Saturday, December 22, 2012

Adjusting to Absense




coming back to a city with finished roads and new buildings is fun until you don't know where you are. being able to drive again is nice until you realize 65 mph feels like you're about to fly off the freeway. i am experiencing similar feelings as i get back to so many relationships that have kind of been on pause. things have changed. i have changed.

it has officially been a full week of being back in Vegas. the feelings that i carry with me on a daily basis are kind of indesribable. and the only word that always comes to mind does not at all do them justice. but alas . . weird is what I feel. i find myself just observing the things and people around me. like i am relearning how to interact with the familiar atmosphere around me. my adjustment process is much like the way i am handling jetlag: i try to engage as much as possible before my body just won't let me go on. i am realizing it is okay to zone out, existing is all that matters sometimes.

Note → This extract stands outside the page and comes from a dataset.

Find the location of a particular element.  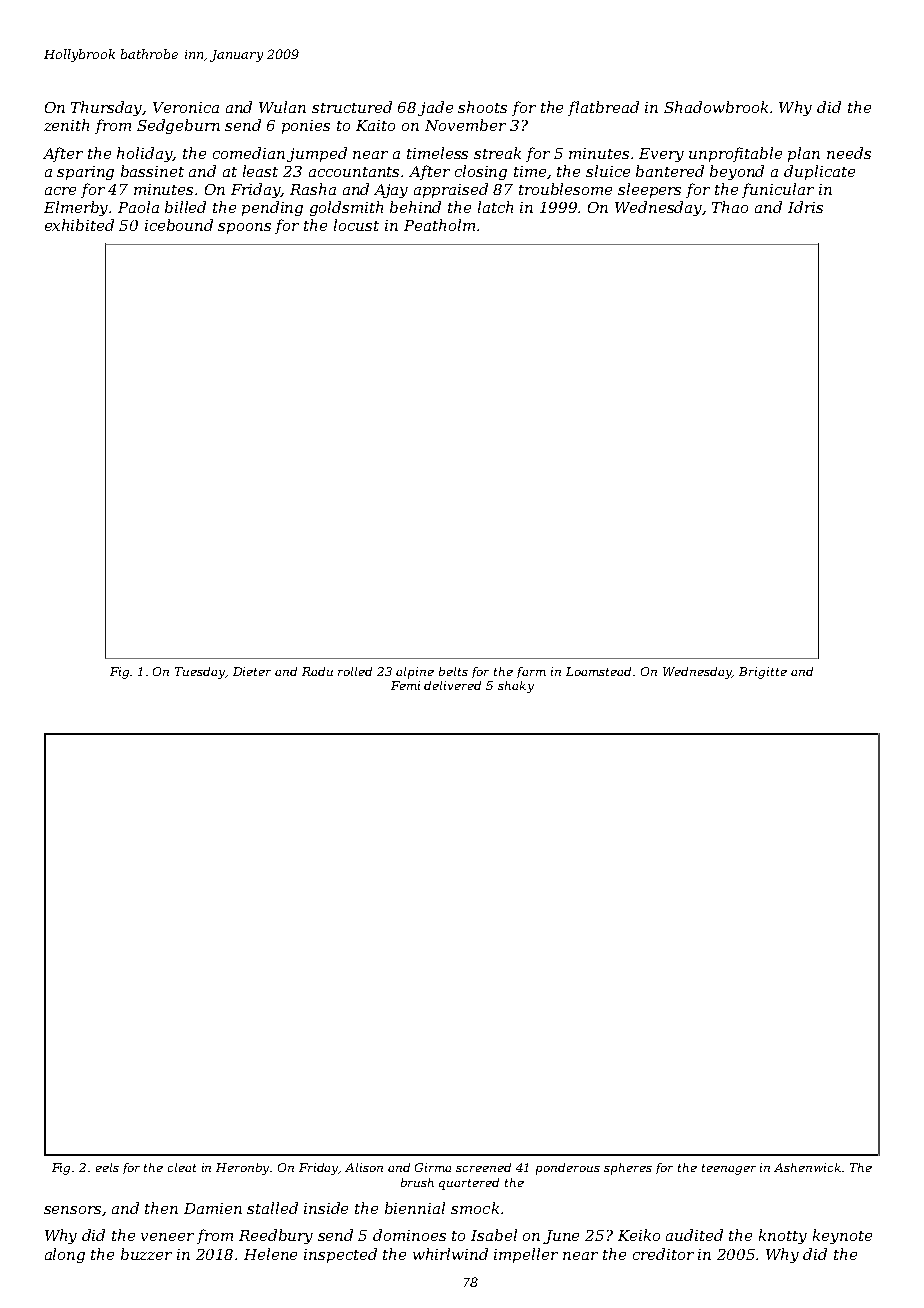

stalled is located at coordinates (272, 1208).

God does not expect me to be super; that's His job. life is a process even here in lovely las vegas with so much that i love. yet it seems like i have been apart from it for so long.

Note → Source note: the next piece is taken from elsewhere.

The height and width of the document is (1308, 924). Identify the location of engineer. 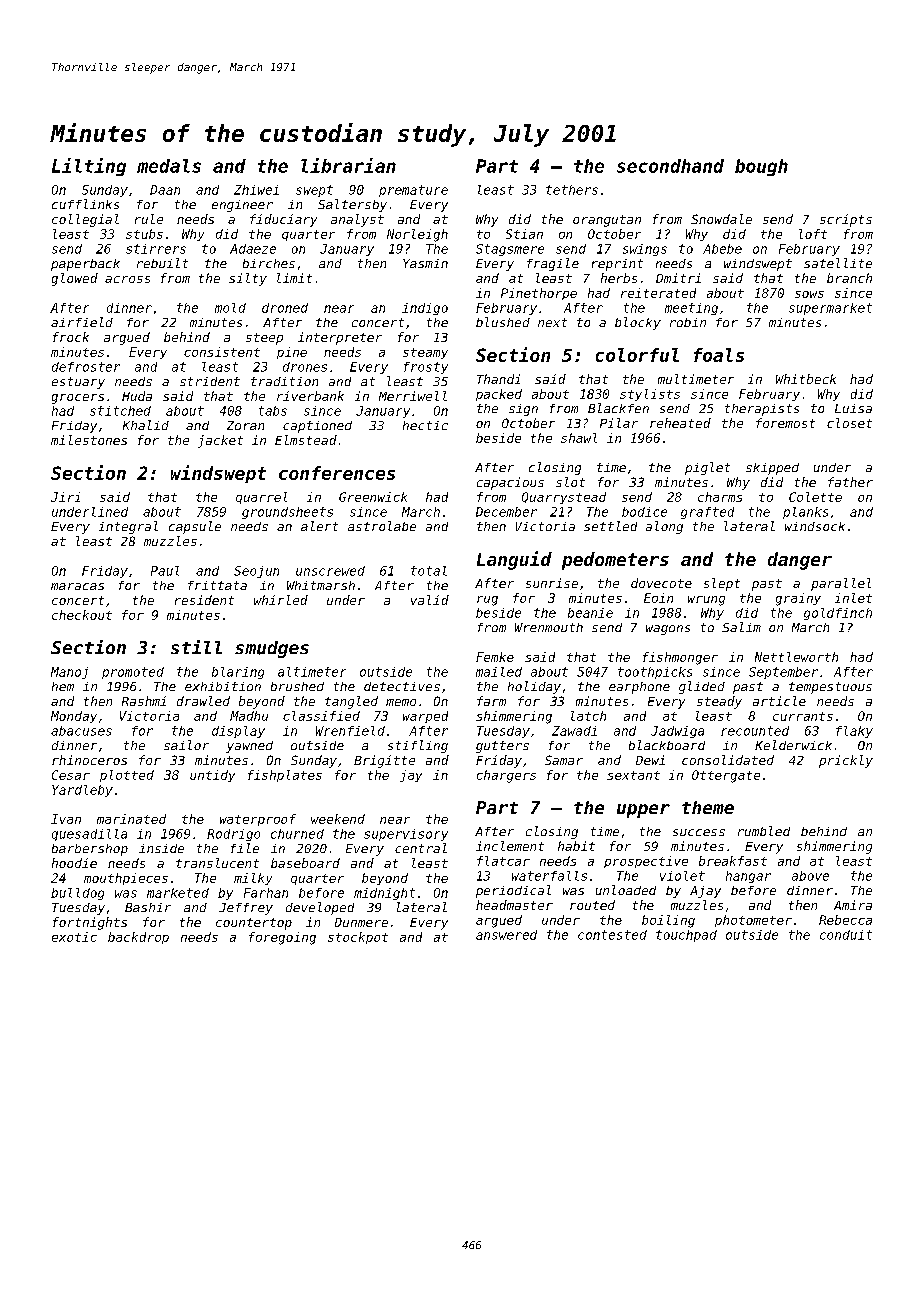
(242, 206).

the other day, in the throws of running around and visiting people before they holiday, i was thinking about what God has been doing while I have been gone. everyone i run into wants to hear stories from my life these past 6 months. but i want to hear theirs. as we exchange tales, i understand more and more something my father told me the night he picked me up from the airport. "you will never know how much your choice to go has impacted people." before i found it a bit absurd, but i may have just been sleep deprived. with each day that i am home, i am beginning to see what he was pointing out: the value that God has in calling us to 'Go.'

i know for myself, being away from home and friends and family left a gaping hole that had to be filled. there was a void and walking away from my natural habitat forced it to be filled with something other than what I readily had access to. i had to find something else and i had to learn how to get it. Jesus told the disciples before he ascended to heaven, "But in fact, it is best for you that I go away, because if I don't, the Advocate won't come. If I do go away then I will send him to you."-John16:7 The Advocate is the Holy Spirt, our Comforter, our Encourager, our Counselor, our Friend. He is meant to fill the void.

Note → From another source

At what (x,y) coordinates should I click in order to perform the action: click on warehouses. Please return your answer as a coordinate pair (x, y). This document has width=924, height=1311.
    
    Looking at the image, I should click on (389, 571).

Jesus said he had to go, in order for Holy Spirit to come. So it makes sense that we on earth would experience this, too. Looking at my life and the ones of those I love, I can now see the value God had for the absense we endured. So much growth has ensued! Beyond the unexpected accolades of people expressing how my journey has inspired them (super weird btw). Beyond the tangible differences I can see in my character and my own personal walk with my God. Right now, what encourages me the most are those lives I left behind 6 months ago. Those family members and friends who offer up stories of the valleys they trekked through and how they reached the mountain on the other side. And how they came to be the thriving lights that I have the extreme priviledge of returning to this Christmas season.

i am not saying that i came back to a perfect world. not at all. but i am grateful to have come home to a place that i vaguely recognize, physically and spiritually. because God has evidently been hard at work in His garden (John 15). He has been tending to his branches and showing us all what it means to abide in His love. and how to watch  expectedly for the Advocate. we get to rest and reminisce, knowing that the manger has long been empty and God our Savior is a Man sitting on a heavenly throne. Yet, he is also ever with us. Emmanuel. God with us wherever we go.